* **YOUR GOAL**
Your answer is the listing, printed exactly as given.

*** Opening of SOURCE RECORDS ***

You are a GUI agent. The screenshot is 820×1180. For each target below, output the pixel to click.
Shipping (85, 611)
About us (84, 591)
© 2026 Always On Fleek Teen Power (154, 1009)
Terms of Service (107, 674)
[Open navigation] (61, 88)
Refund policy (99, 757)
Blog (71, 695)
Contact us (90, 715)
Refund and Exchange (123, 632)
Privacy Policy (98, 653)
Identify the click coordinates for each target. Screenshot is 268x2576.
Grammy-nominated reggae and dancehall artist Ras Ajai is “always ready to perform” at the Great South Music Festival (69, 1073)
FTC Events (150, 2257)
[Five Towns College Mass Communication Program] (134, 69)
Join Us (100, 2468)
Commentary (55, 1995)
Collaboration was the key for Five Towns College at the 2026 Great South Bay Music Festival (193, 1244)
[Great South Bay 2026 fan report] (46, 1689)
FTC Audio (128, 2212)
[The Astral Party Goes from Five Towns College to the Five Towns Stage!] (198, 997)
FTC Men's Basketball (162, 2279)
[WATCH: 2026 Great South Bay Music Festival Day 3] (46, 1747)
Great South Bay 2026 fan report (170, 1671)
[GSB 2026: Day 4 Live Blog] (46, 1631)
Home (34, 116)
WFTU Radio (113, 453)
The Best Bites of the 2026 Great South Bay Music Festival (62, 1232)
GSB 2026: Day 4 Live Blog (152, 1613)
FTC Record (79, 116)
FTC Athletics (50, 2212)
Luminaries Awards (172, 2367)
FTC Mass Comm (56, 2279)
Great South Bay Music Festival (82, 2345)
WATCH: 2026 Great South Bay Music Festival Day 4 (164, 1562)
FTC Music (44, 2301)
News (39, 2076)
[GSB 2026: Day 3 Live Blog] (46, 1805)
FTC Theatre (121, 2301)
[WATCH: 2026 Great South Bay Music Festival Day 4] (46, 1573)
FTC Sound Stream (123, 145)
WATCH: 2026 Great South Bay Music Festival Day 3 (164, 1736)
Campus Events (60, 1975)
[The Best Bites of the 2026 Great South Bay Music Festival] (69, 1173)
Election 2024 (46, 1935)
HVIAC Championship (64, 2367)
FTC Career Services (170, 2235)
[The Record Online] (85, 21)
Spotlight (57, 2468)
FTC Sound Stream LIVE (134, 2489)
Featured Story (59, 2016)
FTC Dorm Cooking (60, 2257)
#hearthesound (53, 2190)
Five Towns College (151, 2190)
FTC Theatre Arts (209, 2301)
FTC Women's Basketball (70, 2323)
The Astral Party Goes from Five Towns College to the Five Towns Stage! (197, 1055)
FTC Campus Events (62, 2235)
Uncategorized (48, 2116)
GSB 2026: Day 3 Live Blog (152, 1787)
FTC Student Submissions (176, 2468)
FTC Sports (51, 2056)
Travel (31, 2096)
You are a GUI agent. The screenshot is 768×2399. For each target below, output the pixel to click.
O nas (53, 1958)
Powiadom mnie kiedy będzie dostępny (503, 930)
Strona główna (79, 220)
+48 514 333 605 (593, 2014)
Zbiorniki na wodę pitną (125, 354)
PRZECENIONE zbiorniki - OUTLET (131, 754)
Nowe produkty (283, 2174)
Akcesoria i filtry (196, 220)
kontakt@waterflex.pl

*** Close of SOURCE RECORDS ***

* **YOUR RESPONSE**
You are a GUI agent. The screenshot is 820×1180. For each target below, output the pixel to click.
Shipping (85, 611)
About us (84, 591)
© 2026 Always On Fleek Teen Power (154, 1009)
Terms of Service (107, 674)
[Open navigation] (61, 88)
Refund policy (99, 757)
Blog (71, 695)
Contact us (90, 715)
Refund and Exchange (123, 632)
Privacy Policy (98, 653)
Identify the click coordinates for each target. Screenshot is 268x2576.
Grammy-nominated reggae and dancehall artist Ras Ajai is “always ready to perform” at the Great South Music Festival (69, 1073)
FTC Events (150, 2257)
[Five Towns College Mass Communication Program] (134, 69)
Join Us (100, 2468)
Commentary (55, 1995)
Collaboration was the key for Five Towns College at the 2026 Great South Bay Music Festival (193, 1244)
[Great South Bay 2026 fan report] (46, 1689)
FTC Audio (128, 2212)
[The Astral Party Goes from Five Towns College to the Five Towns Stage!] (198, 997)
FTC Men's Basketball (162, 2279)
[WATCH: 2026 Great South Bay Music Festival Day 3] (46, 1747)
Great South Bay 2026 fan report (170, 1671)
[GSB 2026: Day 4 Live Blog] (46, 1631)
Home (34, 116)
WFTU Radio (113, 453)
The Best Bites of the 2026 Great South Bay Music Festival (62, 1232)
GSB 2026: Day 4 Live Blog (152, 1613)
FTC Record (79, 116)
FTC Athletics (50, 2212)
Luminaries Awards (172, 2367)
FTC Mass Comm (56, 2279)
Great South Bay Music Festival (82, 2345)
WATCH: 2026 Great South Bay Music Festival Day 4 (164, 1562)
FTC Music (44, 2301)
News (39, 2076)
[GSB 2026: Day 3 Live Blog] (46, 1805)
FTC Theatre (121, 2301)
[WATCH: 2026 Great South Bay Music Festival Day 4] (46, 1573)
FTC Sound Stream (123, 145)
WATCH: 2026 Great South Bay Music Festival Day 3 (164, 1736)
Campus Events (60, 1975)
[The Best Bites of the 2026 Great South Bay Music Festival] (69, 1173)
Election 2024 (46, 1935)
HVIAC Championship (64, 2367)
FTC Career Services (170, 2235)
[The Record Online] (85, 21)
Spotlight (57, 2468)
FTC Sound Stream LIVE (134, 2489)
Featured Story (59, 2016)
FTC Dorm Cooking (60, 2257)
#hearthesound (53, 2190)
Five Towns College (151, 2190)
FTC Theatre Arts (209, 2301)
FTC Women's Basketball (70, 2323)
The Astral Party Goes from Five Towns College to the Five Towns Stage! (197, 1055)
FTC Campus Events (62, 2235)
Uncategorized (48, 2116)
GSB 2026: Day 3 Live Blog (152, 1787)
FTC Student Submissions (176, 2468)
FTC Sports (51, 2056)
Travel (31, 2096)
You are a GUI agent. The screenshot is 768×2399. For each target below, output the pixel to click.
O nas (53, 1958)
Powiadom mnie kiedy będzie dostępny (503, 930)
Strona główna (79, 220)
+48 514 333 605 (593, 2014)
Zbiorniki na wodę pitną (125, 354)
PRZECENIONE zbiorniki - OUTLET (131, 754)
Nowe produkty (283, 2174)
Akcesoria i filtry (196, 220)
kontakt@waterflex.pl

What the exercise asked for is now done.